PUA_APPGRAFFITI.GA
PUA.AppGraffiti (Symantec); AppGraffiti (AVware); AppGraffiti (VIPRE)
Windows

Threat Type: Potentially Unwanted Application
Destructiveness: No
Encrypted:
In the wild: Yes
OVERVIEW
This potentially unwanted application arrives on a system as a file dropped by other malware or as a file downloaded unknowingly by users when visiting malicious sites. It arrives as a component bundled with malware/grayware packages. It may be manually installed by a user.
It requires its main component to successfully perform its intended routine.
TECHNICAL DETAILS
1,220,544 bytes
EXE
06 Oct 2015
Arrival Details
This potentially unwanted application arrives on a system as a file dropped by other malware or as a file downloaded unknowingly by users when visiting malicious sites.
It arrives as a component bundled with malware/grayware packages.
It may be manually installed by a user.
Autostart Technique
This potentially unwanted application adds the following registry entries to enable its automatic execution at every system startup:
HKEY_CURRENT_USER\Software\Microsoft\
Windows\CurrentVersion\Run
AppGraffiti = "{malware path and filename}"

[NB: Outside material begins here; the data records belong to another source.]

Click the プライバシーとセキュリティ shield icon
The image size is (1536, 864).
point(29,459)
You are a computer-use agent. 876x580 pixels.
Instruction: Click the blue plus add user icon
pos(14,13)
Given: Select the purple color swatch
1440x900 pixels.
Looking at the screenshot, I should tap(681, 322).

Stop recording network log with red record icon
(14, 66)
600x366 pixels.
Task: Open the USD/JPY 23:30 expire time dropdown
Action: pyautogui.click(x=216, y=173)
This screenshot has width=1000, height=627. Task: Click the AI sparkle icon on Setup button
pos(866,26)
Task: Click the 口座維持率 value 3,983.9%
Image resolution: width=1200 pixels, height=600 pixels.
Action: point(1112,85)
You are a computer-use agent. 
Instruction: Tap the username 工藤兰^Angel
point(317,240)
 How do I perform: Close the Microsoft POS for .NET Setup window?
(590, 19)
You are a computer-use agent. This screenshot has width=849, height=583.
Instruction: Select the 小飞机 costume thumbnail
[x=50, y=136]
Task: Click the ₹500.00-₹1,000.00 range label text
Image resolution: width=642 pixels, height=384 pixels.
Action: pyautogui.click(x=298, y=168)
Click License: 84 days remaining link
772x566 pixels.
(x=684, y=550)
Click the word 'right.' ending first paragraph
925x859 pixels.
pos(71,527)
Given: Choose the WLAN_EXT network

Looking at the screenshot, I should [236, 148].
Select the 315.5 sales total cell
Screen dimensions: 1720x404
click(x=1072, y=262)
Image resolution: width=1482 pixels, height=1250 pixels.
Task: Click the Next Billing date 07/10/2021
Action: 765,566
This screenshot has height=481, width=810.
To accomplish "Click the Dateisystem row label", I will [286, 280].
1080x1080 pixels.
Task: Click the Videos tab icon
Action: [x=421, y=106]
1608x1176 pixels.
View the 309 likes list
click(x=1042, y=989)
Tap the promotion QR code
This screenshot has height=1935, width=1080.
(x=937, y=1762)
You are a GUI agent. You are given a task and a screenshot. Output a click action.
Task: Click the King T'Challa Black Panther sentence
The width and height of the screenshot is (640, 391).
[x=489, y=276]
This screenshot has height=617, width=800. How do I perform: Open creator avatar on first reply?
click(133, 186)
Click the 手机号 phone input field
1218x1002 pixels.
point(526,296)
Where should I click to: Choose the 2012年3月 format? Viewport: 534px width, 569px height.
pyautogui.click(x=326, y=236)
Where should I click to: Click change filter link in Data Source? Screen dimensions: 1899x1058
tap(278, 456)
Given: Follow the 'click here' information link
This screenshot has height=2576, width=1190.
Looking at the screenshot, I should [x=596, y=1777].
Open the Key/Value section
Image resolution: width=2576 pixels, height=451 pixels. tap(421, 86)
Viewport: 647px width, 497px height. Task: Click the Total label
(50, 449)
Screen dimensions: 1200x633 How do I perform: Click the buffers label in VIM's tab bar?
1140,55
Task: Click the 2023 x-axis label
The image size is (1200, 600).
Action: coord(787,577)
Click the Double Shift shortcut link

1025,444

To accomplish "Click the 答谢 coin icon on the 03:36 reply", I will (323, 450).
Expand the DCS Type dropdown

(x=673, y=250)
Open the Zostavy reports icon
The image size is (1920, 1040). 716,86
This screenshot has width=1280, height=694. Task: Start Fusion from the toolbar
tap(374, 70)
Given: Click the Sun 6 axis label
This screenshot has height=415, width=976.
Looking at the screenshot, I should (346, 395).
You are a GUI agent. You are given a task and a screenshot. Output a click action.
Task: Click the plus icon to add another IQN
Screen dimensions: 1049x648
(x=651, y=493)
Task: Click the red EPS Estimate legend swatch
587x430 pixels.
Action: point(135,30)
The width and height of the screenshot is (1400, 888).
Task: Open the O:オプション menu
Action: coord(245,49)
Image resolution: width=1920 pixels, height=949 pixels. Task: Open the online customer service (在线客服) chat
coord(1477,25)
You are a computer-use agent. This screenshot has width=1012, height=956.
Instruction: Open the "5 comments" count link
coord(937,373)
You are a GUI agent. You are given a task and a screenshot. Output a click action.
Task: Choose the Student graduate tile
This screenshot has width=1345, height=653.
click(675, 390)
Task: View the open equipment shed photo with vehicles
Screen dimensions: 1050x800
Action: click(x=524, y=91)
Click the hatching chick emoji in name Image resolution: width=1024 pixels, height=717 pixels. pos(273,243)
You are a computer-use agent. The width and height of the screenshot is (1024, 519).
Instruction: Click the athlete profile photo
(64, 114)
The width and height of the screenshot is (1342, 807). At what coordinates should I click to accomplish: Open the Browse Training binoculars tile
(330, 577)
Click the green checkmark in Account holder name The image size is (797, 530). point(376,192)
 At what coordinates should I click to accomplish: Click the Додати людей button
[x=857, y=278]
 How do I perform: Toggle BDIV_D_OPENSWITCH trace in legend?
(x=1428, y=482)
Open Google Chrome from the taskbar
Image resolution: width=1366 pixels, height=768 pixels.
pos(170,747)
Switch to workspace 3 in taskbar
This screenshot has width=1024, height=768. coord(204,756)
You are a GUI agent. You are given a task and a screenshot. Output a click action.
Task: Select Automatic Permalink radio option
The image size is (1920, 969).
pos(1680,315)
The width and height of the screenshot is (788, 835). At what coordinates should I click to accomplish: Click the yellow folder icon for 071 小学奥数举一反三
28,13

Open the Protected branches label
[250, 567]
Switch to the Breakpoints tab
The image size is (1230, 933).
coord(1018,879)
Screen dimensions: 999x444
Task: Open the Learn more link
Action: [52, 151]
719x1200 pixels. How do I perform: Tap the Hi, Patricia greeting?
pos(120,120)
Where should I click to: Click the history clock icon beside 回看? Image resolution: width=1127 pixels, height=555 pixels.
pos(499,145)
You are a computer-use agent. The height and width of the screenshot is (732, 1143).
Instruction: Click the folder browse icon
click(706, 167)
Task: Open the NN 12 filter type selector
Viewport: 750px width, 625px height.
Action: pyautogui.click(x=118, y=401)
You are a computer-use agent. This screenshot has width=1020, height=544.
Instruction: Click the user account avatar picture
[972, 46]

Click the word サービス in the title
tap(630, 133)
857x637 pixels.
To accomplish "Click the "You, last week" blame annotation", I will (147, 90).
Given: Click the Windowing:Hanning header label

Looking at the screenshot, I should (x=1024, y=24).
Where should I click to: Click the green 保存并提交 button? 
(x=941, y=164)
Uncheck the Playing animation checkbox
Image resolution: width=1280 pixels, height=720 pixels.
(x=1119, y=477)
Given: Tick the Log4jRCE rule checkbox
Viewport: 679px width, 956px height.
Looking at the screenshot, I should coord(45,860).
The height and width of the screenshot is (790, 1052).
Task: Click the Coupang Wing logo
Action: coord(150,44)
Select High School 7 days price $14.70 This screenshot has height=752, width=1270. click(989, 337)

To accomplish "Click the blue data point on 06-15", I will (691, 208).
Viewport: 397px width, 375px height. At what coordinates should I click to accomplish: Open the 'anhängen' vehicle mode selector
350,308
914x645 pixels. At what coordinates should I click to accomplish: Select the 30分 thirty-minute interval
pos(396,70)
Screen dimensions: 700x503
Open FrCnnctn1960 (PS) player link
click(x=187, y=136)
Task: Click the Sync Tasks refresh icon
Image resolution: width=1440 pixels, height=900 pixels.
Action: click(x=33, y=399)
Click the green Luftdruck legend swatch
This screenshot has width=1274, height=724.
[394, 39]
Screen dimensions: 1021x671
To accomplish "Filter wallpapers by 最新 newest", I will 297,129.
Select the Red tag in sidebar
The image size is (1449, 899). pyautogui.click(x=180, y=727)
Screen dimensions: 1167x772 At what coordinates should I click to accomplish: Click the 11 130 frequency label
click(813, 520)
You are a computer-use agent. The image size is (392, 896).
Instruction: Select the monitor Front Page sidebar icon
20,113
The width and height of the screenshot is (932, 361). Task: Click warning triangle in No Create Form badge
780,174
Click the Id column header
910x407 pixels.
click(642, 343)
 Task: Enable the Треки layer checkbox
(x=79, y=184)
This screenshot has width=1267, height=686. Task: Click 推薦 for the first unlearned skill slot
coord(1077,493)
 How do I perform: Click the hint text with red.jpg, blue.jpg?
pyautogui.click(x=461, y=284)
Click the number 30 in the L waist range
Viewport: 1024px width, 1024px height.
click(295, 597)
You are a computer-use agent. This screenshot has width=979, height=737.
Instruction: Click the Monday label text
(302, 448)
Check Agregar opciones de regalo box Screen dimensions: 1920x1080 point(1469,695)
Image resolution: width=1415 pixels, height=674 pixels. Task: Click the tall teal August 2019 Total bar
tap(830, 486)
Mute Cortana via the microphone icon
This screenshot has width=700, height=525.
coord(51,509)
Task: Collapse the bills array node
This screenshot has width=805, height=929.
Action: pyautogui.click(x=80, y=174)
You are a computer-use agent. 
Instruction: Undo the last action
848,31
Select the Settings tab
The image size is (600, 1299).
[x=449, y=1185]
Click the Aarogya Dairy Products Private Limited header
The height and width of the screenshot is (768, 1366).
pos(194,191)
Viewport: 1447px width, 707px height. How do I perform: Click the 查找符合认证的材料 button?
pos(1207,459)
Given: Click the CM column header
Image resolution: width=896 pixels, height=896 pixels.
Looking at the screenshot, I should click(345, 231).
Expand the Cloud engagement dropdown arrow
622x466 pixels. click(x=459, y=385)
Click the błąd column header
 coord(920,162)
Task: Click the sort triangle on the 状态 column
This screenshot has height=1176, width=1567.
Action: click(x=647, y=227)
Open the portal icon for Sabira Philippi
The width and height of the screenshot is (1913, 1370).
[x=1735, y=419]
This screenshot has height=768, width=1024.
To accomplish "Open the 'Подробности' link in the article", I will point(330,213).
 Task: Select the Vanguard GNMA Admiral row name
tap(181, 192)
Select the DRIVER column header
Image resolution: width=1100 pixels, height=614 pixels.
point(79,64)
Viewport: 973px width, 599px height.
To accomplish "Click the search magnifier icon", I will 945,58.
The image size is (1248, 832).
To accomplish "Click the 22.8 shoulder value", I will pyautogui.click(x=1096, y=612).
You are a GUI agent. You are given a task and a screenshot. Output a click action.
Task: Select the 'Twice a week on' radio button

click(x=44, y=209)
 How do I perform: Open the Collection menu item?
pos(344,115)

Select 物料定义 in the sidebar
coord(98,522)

Other System Modifications
This potentially unwanted application adds the following registry keys:
HKEY_CURRENT_USER\Software\AppGraffiti
It adds the following registry entries:
HKEY_CURRENT_USER\Software\AppGraffiti
SETTRAY = "1"
HKEY_CURRENT_USER\Software\AppGraffiti
LAST_DAILYHIT = "{hex values"}
Other Details
This potentially unwanted application connects to the following possibly malicious URL:
- http://www.{BLOCKED}ffiti.com/
- http://dnl.{BLOCKED}ffiti.com/cr_config.asmx/GetGRAFFXMLENC2014
It requires its main component to successfully perform its intended routine.